Shady Blossom slid a foreleg around her daughter. “Thank you, sir, I think I’d like to hear it from their mouths, first,” she said, and looked down at Babs. She nuzzled her mane for a moment, soothing her. “You heard the nice man, Babs. I can hear it from him or I can hear it from you.”

“That witch called you a monster, twice!” Scootaloo growled, beating her wings furiously, as if she hoped to overcome gravity and chase them down in spite of Applejack’s grip on her.

“You are my mom,” Babs insisted, pulling her face away. “I-I don’ care what anypony says! I d-don’t c-care if you aren’t my birth mom! I’ll do it again, I-I’ll—” she broke off, sniffling and pressing her face against Shady Blossom again.
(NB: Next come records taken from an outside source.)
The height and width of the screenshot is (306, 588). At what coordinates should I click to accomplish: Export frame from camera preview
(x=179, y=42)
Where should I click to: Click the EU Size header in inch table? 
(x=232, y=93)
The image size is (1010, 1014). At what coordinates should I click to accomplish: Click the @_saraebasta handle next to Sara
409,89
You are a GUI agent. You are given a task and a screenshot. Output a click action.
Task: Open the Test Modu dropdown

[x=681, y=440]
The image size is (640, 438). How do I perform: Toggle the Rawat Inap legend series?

“And you’re my daughter,” Shady Blossom said, her own voice a little thick. “My little girl. My Babs.”

“Well, ah’m sure y’all had a good reason, but that ain’ excusin’ the fact that y’all started a fight,” Applejack said, grimly. “We’re goin’ back to the house, right now.”

“No!” Sweetie Belle cried, leaping forward and skidding in front of Applejack. “I started it, I did! Send me home, don’t send them home!” It couldn’t have been more painfully obvious that she was trying to make up for not leaping to her friends’ defense. Applejack didn’t look like she was having any of it, either.

“No, it was me!” Babs Seed said, pulling away from her mother, looking up at the mares desperately.

Glancing between each other, Apple Bloom and Scootaloo raised their hooves.

“Ah did it.”

“No, me, I started it! Stupid ugly face, couldn’t help myself.”

Shady Blossom couldn’t help herself. She started to laugh. The fillies all looked mortified, but they kept it up anyway, each one trying to take the blame onto herself so her friends wouldn’t be stuck going home. “What do you say, Mister?” she directed at the bystander. “Who started this little fight?”

He looked between the four crying girls, and adjusted his hat. “Ma’am. Those two girls who were so gosh darned unkind started it. Said you were a monster, that they were all blank flanks, and then threw the first punch. Celestia’s truth.”

Liar. Sweet, blessed liar.

Applejack rolled her eyes. Shady Blossom met her gaze, quirking a smile. Her niece heaved a sigh. “Fine. But if it happens again, ah’m chuckin’ ya all into a barrel and nailing the lid shut, no matter who started it, y’hear me?”

The four fillies swarmed Applejack, hugging her. They then tackled the tourist and Shady Blossom in turn. “My little heroes,” she said, giggling, and kissing their little heads. “Defending my honor like that. Why, I wouldn’t be surprised if that earned you your cutie marks.”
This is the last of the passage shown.